→ **Task directions**: Only lines containing the string "computer" belong in the answer; find them in the records and copy them.

→ **The input**:
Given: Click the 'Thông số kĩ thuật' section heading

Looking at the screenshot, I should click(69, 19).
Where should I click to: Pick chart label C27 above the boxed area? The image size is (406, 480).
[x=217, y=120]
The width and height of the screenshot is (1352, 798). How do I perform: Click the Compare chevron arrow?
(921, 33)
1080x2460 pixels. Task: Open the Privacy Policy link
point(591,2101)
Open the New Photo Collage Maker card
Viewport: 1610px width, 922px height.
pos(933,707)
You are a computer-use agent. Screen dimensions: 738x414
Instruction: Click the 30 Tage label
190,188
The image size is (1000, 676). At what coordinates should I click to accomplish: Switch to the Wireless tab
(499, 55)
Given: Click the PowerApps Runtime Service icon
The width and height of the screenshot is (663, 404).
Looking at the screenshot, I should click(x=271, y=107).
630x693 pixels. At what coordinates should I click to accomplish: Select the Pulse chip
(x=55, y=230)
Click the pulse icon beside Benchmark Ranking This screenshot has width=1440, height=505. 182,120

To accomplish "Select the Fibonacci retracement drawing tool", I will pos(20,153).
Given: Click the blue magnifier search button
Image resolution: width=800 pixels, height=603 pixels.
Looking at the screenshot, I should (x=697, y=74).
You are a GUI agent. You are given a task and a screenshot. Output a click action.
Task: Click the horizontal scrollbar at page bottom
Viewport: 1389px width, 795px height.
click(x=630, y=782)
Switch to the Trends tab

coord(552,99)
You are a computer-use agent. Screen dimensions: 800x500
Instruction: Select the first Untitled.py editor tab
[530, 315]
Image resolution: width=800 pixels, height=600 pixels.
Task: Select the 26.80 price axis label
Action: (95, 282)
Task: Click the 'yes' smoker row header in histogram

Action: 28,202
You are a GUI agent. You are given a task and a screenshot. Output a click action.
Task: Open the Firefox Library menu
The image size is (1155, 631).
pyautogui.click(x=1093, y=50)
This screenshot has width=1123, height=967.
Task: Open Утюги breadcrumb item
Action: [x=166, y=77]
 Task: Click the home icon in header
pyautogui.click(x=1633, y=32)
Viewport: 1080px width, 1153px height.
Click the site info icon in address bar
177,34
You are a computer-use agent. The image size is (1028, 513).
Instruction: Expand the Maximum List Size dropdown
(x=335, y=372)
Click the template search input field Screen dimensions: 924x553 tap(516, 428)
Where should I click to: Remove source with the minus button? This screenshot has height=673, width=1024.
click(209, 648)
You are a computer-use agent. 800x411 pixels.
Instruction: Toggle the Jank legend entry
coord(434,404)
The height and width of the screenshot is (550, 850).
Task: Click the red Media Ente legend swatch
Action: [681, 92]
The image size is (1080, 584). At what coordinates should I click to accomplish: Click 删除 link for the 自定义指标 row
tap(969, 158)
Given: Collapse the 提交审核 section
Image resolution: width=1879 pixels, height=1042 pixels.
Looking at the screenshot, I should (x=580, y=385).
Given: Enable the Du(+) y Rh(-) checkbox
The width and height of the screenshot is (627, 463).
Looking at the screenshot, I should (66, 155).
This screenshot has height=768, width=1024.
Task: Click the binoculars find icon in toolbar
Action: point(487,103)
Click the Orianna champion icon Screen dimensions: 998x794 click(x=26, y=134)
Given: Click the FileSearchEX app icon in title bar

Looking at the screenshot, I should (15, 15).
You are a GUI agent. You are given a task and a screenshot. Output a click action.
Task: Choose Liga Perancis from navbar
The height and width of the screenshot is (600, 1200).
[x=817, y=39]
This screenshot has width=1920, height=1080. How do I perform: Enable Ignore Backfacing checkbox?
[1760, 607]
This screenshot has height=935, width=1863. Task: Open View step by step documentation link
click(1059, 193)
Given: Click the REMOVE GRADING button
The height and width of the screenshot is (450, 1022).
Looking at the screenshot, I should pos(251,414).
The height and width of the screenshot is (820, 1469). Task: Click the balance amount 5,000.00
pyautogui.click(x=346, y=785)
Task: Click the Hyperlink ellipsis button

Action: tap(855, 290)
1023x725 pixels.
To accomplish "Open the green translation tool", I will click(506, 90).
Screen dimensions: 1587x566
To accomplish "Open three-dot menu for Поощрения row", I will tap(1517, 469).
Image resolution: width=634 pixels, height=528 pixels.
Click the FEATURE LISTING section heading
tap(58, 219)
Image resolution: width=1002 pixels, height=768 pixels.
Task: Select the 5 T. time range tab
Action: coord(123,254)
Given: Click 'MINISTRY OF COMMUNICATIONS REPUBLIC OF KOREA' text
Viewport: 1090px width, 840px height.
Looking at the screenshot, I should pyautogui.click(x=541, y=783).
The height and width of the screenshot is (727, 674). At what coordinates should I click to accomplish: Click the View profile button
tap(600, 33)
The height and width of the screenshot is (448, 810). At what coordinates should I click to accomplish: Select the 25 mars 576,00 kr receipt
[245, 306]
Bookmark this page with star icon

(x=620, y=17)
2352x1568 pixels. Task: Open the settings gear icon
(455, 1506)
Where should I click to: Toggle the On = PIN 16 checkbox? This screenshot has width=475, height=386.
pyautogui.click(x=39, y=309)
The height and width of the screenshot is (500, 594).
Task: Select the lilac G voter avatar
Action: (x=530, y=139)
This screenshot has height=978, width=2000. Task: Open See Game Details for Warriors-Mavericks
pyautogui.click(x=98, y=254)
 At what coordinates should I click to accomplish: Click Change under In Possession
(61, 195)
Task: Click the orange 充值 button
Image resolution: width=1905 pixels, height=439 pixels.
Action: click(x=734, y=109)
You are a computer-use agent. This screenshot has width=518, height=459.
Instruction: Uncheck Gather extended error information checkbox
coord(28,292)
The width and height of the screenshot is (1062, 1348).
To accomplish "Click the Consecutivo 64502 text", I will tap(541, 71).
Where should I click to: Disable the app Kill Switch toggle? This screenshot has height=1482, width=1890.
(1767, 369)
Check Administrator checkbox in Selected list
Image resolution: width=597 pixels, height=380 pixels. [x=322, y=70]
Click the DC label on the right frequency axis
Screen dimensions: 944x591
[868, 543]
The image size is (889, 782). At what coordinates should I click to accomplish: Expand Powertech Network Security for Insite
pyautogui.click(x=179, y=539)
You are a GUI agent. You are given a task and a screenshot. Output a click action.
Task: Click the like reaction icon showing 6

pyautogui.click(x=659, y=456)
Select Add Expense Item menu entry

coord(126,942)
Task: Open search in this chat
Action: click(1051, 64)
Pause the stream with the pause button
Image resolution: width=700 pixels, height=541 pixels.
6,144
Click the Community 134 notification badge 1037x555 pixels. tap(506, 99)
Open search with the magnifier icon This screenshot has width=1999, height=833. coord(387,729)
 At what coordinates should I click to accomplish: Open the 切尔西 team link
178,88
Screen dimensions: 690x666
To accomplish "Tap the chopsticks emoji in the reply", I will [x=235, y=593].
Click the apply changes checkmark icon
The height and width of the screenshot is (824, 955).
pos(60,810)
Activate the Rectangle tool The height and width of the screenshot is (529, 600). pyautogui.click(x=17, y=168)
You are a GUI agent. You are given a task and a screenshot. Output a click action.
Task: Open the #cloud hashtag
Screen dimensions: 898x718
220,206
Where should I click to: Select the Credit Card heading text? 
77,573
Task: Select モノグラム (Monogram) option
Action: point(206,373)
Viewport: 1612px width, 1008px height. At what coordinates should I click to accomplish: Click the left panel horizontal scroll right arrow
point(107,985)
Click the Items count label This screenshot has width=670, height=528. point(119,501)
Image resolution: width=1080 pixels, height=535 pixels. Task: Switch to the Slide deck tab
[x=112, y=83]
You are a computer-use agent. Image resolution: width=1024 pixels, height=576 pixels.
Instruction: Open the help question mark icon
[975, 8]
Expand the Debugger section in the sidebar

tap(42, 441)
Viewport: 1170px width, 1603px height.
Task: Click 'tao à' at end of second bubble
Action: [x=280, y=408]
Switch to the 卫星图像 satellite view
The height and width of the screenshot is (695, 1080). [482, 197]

→ **Answer to the problem**:
You are a computer-use agent. Screen dimensions: 738x414
You are a computer-use agent. Screen dimensions: 800x500
You are a computer-use agent. The image size is (1028, 513).
You are a computer-use agent. 800x411 pixels.
You are a computer-use agent. This screenshot has width=518, height=459.
You are a computer-use agent. Image resolution: width=1024 pixels, height=576 pixels.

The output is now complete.